[What the task requires]:
Turn every row below into a JSON list of strings, one string per line, with blank lines dropped.

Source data
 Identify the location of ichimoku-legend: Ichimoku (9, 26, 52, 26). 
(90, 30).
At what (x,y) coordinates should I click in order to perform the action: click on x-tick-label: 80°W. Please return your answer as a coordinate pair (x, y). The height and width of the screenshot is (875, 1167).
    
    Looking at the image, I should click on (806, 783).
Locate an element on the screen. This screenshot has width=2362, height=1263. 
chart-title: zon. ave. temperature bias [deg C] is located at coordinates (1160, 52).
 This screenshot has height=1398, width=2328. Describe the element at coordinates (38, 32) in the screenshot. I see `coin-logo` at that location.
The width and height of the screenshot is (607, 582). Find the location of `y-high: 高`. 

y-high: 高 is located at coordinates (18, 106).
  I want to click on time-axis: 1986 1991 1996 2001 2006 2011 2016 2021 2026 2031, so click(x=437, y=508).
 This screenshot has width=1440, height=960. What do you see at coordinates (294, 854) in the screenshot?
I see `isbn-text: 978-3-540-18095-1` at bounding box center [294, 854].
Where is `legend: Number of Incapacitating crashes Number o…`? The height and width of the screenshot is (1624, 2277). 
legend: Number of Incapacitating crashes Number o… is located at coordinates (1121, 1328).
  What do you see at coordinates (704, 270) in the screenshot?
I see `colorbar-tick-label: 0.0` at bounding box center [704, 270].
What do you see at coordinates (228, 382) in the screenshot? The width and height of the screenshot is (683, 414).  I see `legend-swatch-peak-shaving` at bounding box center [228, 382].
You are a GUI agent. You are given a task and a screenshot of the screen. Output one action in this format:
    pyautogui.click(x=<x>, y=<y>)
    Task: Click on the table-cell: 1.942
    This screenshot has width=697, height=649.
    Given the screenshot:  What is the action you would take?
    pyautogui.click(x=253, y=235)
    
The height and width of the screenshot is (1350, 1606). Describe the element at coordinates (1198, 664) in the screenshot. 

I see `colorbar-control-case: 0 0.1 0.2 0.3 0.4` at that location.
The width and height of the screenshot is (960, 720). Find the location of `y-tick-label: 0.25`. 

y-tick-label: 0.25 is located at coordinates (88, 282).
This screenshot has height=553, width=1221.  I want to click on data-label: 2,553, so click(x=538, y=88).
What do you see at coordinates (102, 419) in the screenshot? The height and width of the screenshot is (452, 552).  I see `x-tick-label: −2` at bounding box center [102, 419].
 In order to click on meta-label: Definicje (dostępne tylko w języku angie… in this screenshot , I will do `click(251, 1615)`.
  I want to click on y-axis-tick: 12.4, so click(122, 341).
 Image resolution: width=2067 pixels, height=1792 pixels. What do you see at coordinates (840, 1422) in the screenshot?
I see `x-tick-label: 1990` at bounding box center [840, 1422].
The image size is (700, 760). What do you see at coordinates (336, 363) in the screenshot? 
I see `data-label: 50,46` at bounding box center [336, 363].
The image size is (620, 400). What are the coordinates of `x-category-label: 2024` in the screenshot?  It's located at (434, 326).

[Exercise response]:
[
  " Identify the location of ichimoku-legend: Ichimoku (9, 26, 52, 26). ",
  "(90, 30).",
  "At what (x,y) coordinates should I click in order to perform the action: click on x-tick-label: 80°W. Please return your answer as a coordinate pair (x, y). The height and width of the screenshot is (875, 1167).",
  "    Looking at the image, I should click on (806, 783).",
  "Locate an element on the screen. This screenshot has width=2362, height=1263. ",
  "chart-title: zon. ave. temperature bias [deg C] is located at coordinates (1160, 52).",
  " This screenshot has height=1398, width=2328. Describe the element at coordinates (38, 32) in the screenshot. I see `coin-logo` at that location.",
  "The width and height of the screenshot is (607, 582). Find the location of `y-high: 高`. ",
  "y-high: 高 is located at coordinates (18, 106).",
  "  I want to click on time-axis: 1986 1991 1996 2001 2006 2011 2016 2021 2026 2031, so click(x=437, y=508).",
  " This screenshot has width=1440, height=960. What do you see at coordinates (294, 854) in the screenshot?",
  "I see `isbn-text: 978-3-540-18095-1` at bounding box center [294, 854].",
  "Where is `legend: Number of Incapacitating crashes Number o…`? The height and width of the screenshot is (1624, 2277). ",
  "legend: Number of Incapacitating crashes Number o… is located at coordinates (1121, 1328).",
  "  What do you see at coordinates (704, 270) in the screenshot?",
  "I see `colorbar-tick-label: 0.0` at bounding box center [704, 270].",
  "What do you see at coordinates (228, 382) in the screenshot? The width and height of the screenshot is (683, 414).  I see `legend-swatch-peak-shaving` at bounding box center [228, 382].",
  "You are a GUI agent. You are given a task and a screenshot of the screen. Output one action in this format:",
  "    pyautogui.click(x=<x>, y=<y>)",
  "    Task: Click on the table-cell: 1.942",
  "    This screenshot has width=697, height=649.",
  "    Given the screenshot:  What is the action you would take?",
  "    pyautogui.click(x=253, y=235)",
  "The height and width of the screenshot is (1350, 1606). Describe the element at coordinates (1198, 664) in the screenshot. ",
  "I see `colorbar-control-case: 0 0.1 0.2 0.3 0.4` at that location.",
  "The width and height of the screenshot is (960, 720). Find the location of `y-tick-label: 0.25`. ",
  "y-tick-label: 0.25 is located at coordinates (88, 282).",
  "This screenshot has height=553, width=1221.  I want to click on data-label: 2,553, so click(x=538, y=88).",
  "What do you see at coordinates (102, 419) in the screenshot? The height and width of the screenshot is (452, 552).  I see `x-tick-label: −2` at bounding box center [102, 419].",
  " In order to click on meta-label: Definicje (dostępne tylko w języku angie… in this screenshot , I will do `click(251, 1615)`.",
  "  I want to click on y-axis-tick: 12.4, so click(122, 341).",
  " Image resolution: width=2067 pixels, height=1792 pixels. What do you see at coordinates (840, 1422) in the screenshot?",
  "I see `x-tick-label: 1990` at bounding box center [840, 1422].",
  "The image size is (700, 760). What do you see at coordinates (336, 363) in the screenshot? ",
  "I see `data-label: 50,46` at bounding box center [336, 363].",
  "The image size is (620, 400). What are the coordinates of `x-category-label: 2024` in the screenshot?  It's located at (434, 326)."
]